Nedelya Petkova (Неделя Петкова; 13 August 1826 – 1 January 1894), known as well as Baba Nedelya (Grandmother Nedelya), was a Bulgarian pioneer in promoting girls' education as well as a revolutionary. In 1858 she began teaching girls and developed a school system for girls across the Bulgarian populated parts of the Ottoman Empire, with hundreds of girls attending classes.

==Biography==
She was born on 13 August 1826 in Sopot. She studied in the Convent School of the "Holy presentation of the Blessed Virgin" in the town of Sopot. She dreamed of continuing her studies in Russia, but her parents could not afford it, which led her to educate herself.

At the age of 19, she married Petko Karaivanov, the youngest uncle of the Bulgarian revolutionary Vasil Levski and a merchant by profession. Ten years later, he succumbed to cholera, leaving Nedelya with five children and pregnant with a sixth. She was the mother of Stanislava Karaivanova-Balkanova, the first female telegraphist in Bulgaria, and Petko Karaivanov, an officer decorated with the Cross of Courage for his participation in the Serbo-Bulgarian War.

To support her family, she sewed and embroidered on commission. One day, an icon of Saint Mina she had embroidered impressed the writer Nayden Gerov, who invited her to become a teacher in Sofia.

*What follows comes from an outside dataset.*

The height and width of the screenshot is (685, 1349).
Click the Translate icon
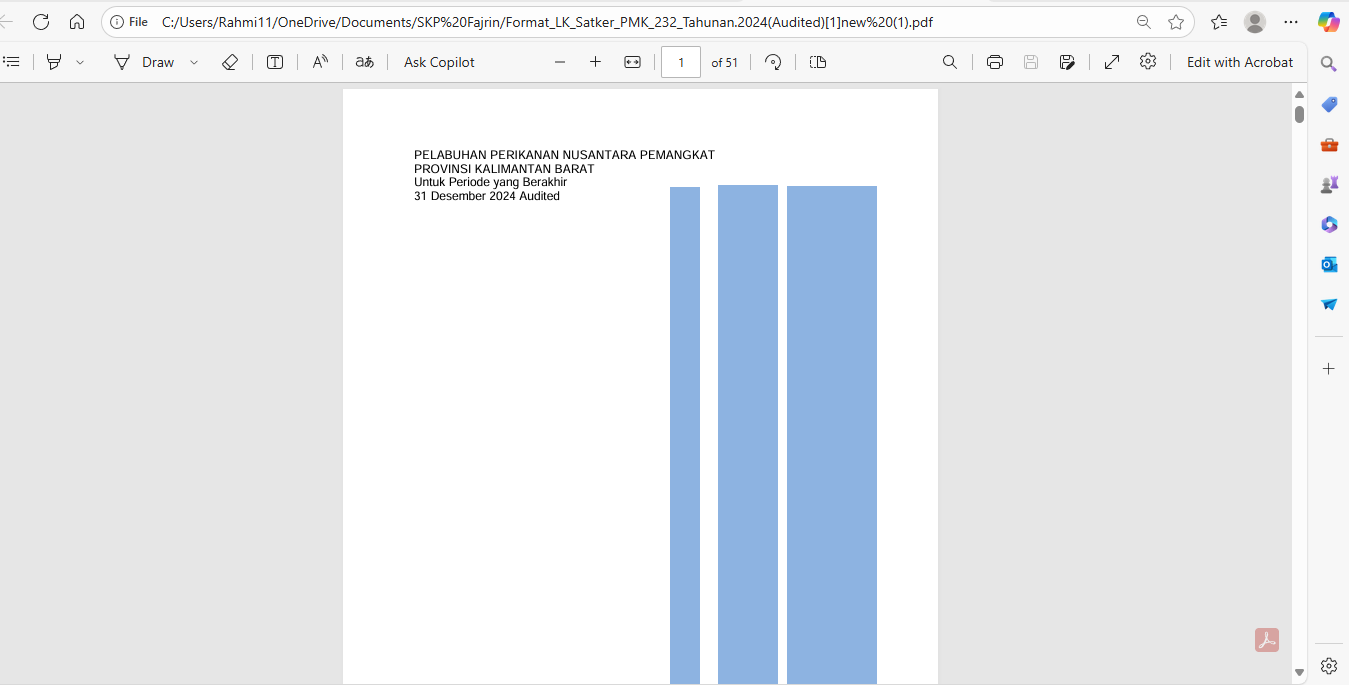365,62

Nedelya Petkova taught in Sofia from 1858 to 1861, where she opened the first girls' school in the city with the help of Sava Filaretov. A few years later, she was invited to teach in Samokov from 1862 to 1864 and in Kyustendil from 1864 to 1865, but she did not stay long, as she decided to become actively involved in the struggle of Bulgarians in region of Macedonia to have Bulgarian schools and churches. Thus, from 1865 to 1878, she taught in Prilep (1865-1866), Bitola, Ohrid (1868-1869), Veles (1870-1871), and Thessaloniki. During these years, she was arrested multiple times by Ottoman authorities and persecuted by Greek priests. However, after each school was closed by their intervention, she opened a new one in a neighboring town. She established the first Bulgarian girls' schools in Prilep, Bitola, Veles, and Thessaloniki, welcoming hundreds of students.

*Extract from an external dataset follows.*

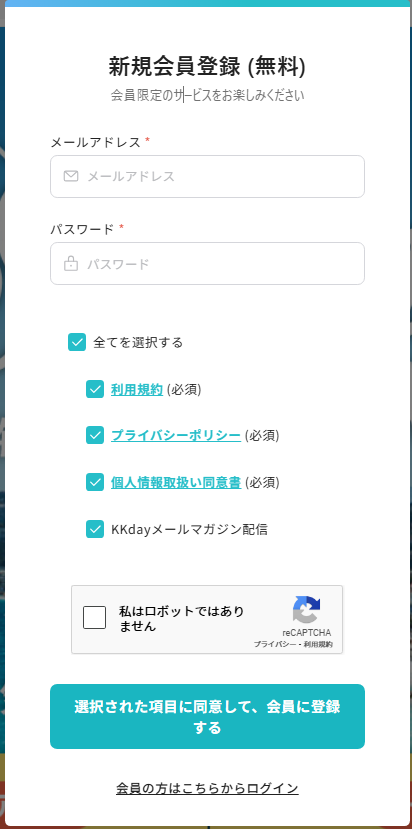Click the reCAPTCHA logo
412x829 pixels.
[307, 610]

In 1870, in Veles, she joined the local revolutionary committee and maintained contacts with the Bulgarian Revolutionary Central Committee. In the same year, under the orders of the Bulgarian revolutionary Vasil Levski, she was tasked, along with other young girls from Veles, with sewing a flag for the upcoming uprising. However, the Ottoman authorities discovered her involvement, and she was expelled from the town and forced to move to Thessaloniki. There, she continued her revolutionary activities, and at the request of the Bulgarian revolutionary Dimitar Popgeorgiev Berovsky, she and her daughter made a flag that would later be used in the Bulgarian Razlovci uprising. She founded here also the society "Bulgarian dawn" which became the nucleus of the future rebellion.

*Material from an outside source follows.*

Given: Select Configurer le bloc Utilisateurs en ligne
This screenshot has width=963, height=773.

After the liberation of Bulgaria, she resided in Kyustendil in 1878, and then in Sofia in 1879. In 1883, she moved to Rakitovo in the Rhodope Mountains, where she dedicated herself to educating Bulgarian Muslim girls from the Chepin region. However, the government authorities arrested her and searched her home for subversive books. Due to lack of evidence, she was declared not guilty and released.

She continued her commitment to women's education until her death on January 1, 1894.

==Legacy==
- Nedelya Point on Livingston Island in the South Shetland Islands, Antarctica is named after her in 2006.
- The school in Sopot is named after her.
- Nedelya Petkova is one of the women featured in Judy Chicago's feminist work, "The Dinner Party", created between 1974 and 1979.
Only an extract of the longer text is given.